Begin Excerpted text

Saturday, May 22, 2010

Interconnected Collectivity

It looks like my "House Pet" poem summoned a spider spirit. And if you click on the spider spirit, a mandala of awesome aboriginal art and webs of wonderful wordplay appear!

I guess there really is a Dreamtime, and our minds are its roots--and our thoughts can emerge from the soil and flourish there.



OWL

Friday, May 21, 2010

Poem: House Pet

This poem was originally published in Wilderness House Literary Review

---------------------------



House Pet

the spider
hangs like a bindi
on a brow of ledge,

oblivious
as any ornament,
though just as fair.

a hint of style, purpose,
and vogue.

god might just ask,
why did you ignore
this precious dot?

and i might reply,
too many little fiends
to know.

seven sets of wings
have gone between
the eight legs,

and that was just one yesterday
of writer’s block
and idyll stare.

the spider,
more than any shitzu,
is a house pet.

it just showed up one day,
naturally,
and knew it was home.

Thursday, May 20, 2010

TCE Releases Latest Issue, A Must Read!!

centrifugaleye.com

Read on to rub elbows with TCE's naked man and much more!

The Centrifugal Eye has just released its latest issue, “Renewal, Revision & Recycling.” If this conjures in you a humdrum farrago of eco-minded platitudes, guess again. Think creativity and broken boxes. There’s all sorts of weird improbable stuff--and somehow it is quintessentially edifying and nature-esteeming. Not even a smack of stale lecture.

An excerpt from Editor Eve Hanninen’s Intro demonstrates how broadly the theme plays:

===
“Poets and writers are the master word-recyclers. They are faced with reusing a basic vocabulary and finding ways to be creative with diction. One group of words becomes a wholly different arrangement of sentences with the renewing efforts of each author. Every poet revises and reenvisions an image, a concept, or even the language itself, when fashioning the new from the existing. And this is what our May 2010 issue of The Centrifugal Eye is all about.”
===

This outrageous outlier of spin has nothing to do with Mother Earth. But don’t worry. Hanninen is being a bit disingenuous. There’s plenty of Gaia-friendly poetry, art, and philosophy, including essays and a unique and fascinating interview with Robert Schiffman, a world-traveling masterful wordsmith, who is also a shamanic bird-whisperer and “Hindu- and Buddhist-inspired writer.” His breadth of literary learning is tremendous. His wise explanation of the value of poetry legendary.

In fact, it is one of the best explanations of the importance of poetry I have ever seen. If you feel the slightest bit guilty for taking time to write, check out the Schiffmann interview!

Also savor the luscious poems and peruse the essay titled, “The Fluid Looking-Glass” by yours truly, Owl Who Laughs! (there might be some poems by me in this issue too ... heh heh)

There’s one more reason you should read TCE. Hanninen is one of the very best editors I have ever seen. If you have seen movies like The Paper Chase and The Insider (one inside the Washington Post the other inside 60 minutes) you get an idea of the hum of energy and pulse of excitement among the staff of TCE (who are many). I told Hanninen she had emblazoned a professional standard that should be the norm, and she replied as follows:

===
“You know I agree with you -- this type of editing experience should be the norm. Once it was. I grew up almost inside the industry (my mom also "grew up" inside the University of Washington Press and exposed me to its workings from early adolescence on), and also studied markets and editors, as well as took advanced editing courses, over the years. What I learned early and onward was invaluable and what the editors of the 70s and 80s practiced still impresses me for its caring professionalism. I emulate those decades. And I feel bothered by the editors of today who don't get involved with their "partners" -- their authors.”

End Excerpted text
Begin Supplied records

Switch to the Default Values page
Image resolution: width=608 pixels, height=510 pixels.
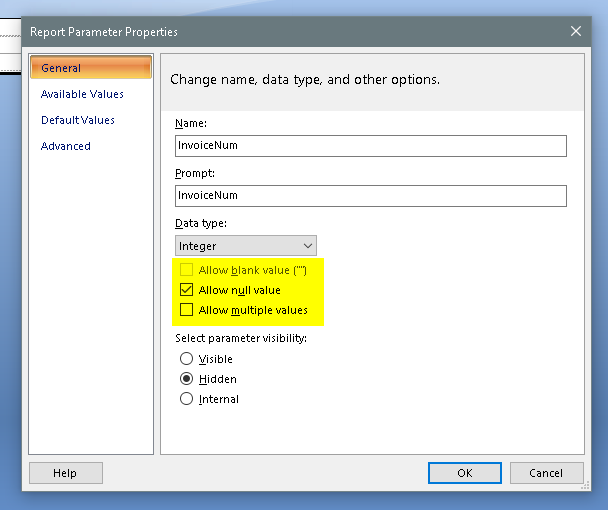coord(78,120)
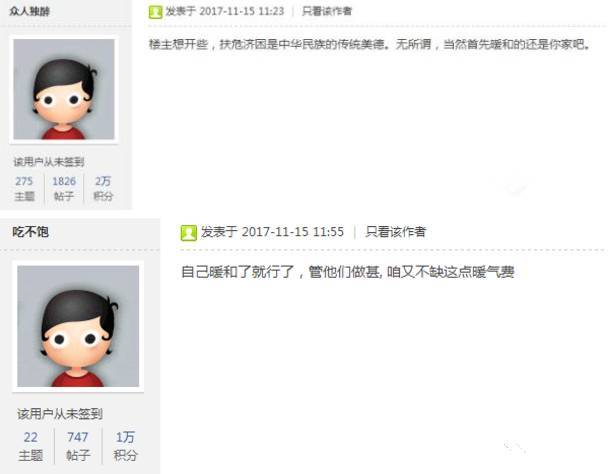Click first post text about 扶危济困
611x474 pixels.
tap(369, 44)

End Supplied records
Begin Supplied records

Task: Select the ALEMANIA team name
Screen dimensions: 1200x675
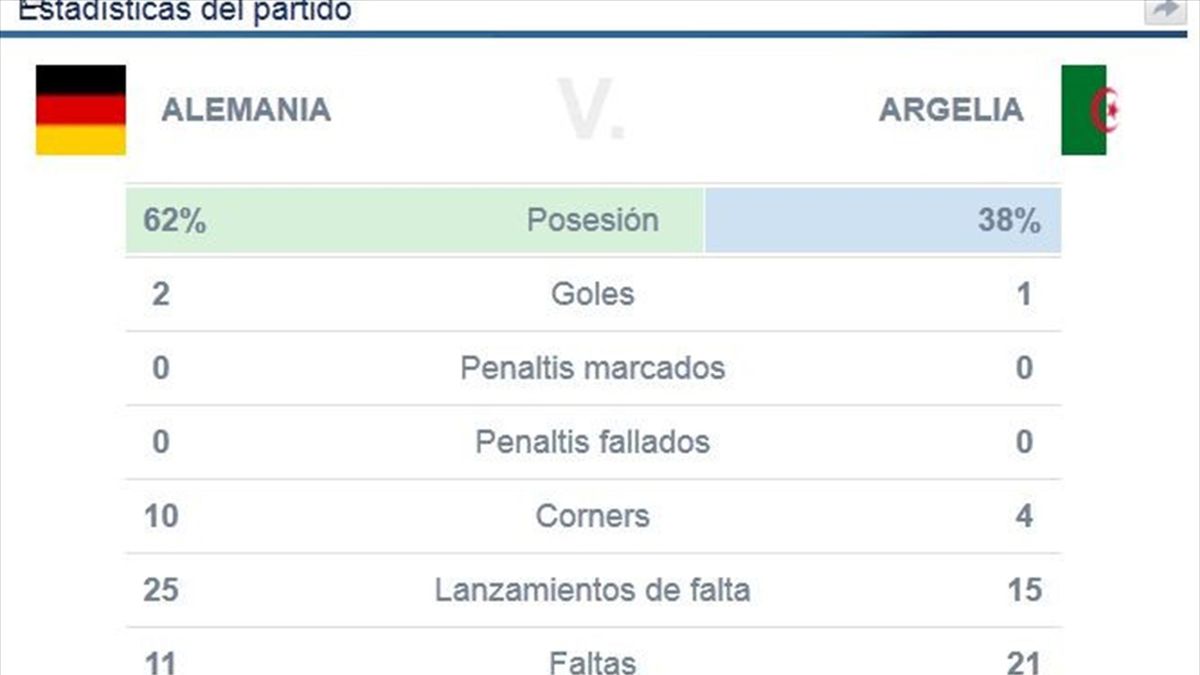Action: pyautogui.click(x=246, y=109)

End Supplied records
Begin Supplied records

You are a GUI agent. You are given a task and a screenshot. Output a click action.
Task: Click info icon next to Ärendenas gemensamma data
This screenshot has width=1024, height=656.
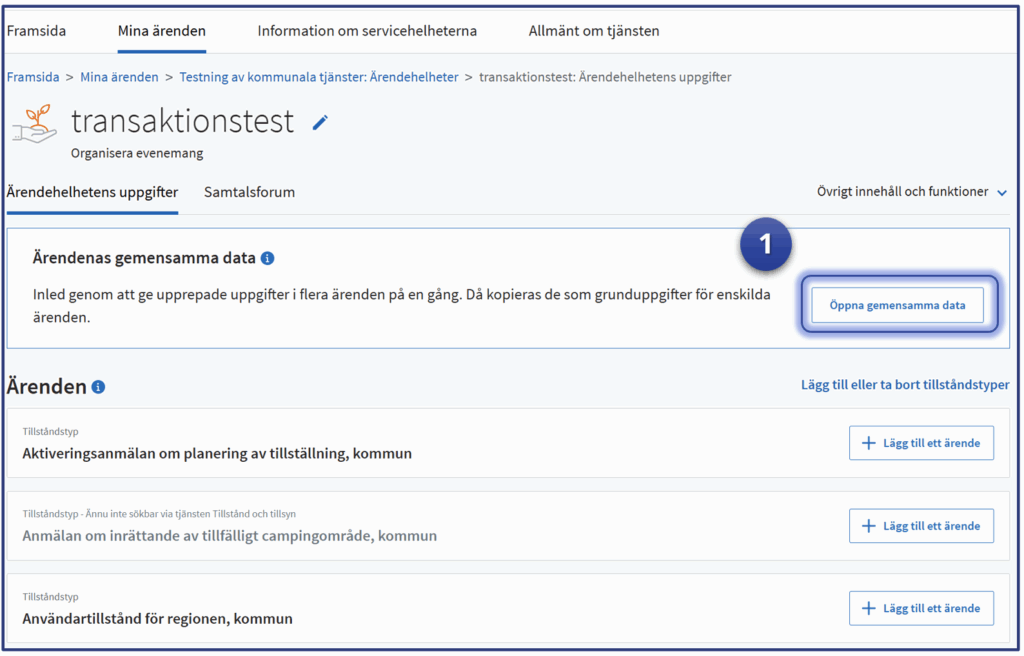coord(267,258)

End Supplied records

What is needed: Output the passage from the blog text, from "and i might" up to and including "and idyll stare.", copied word for word.

Exercise output:
and i might reply,
too many little fiends
to know.

seven sets of wings
have gone between
the eight legs,

and that was just one yesterday
of writer’s block
and idyll stare.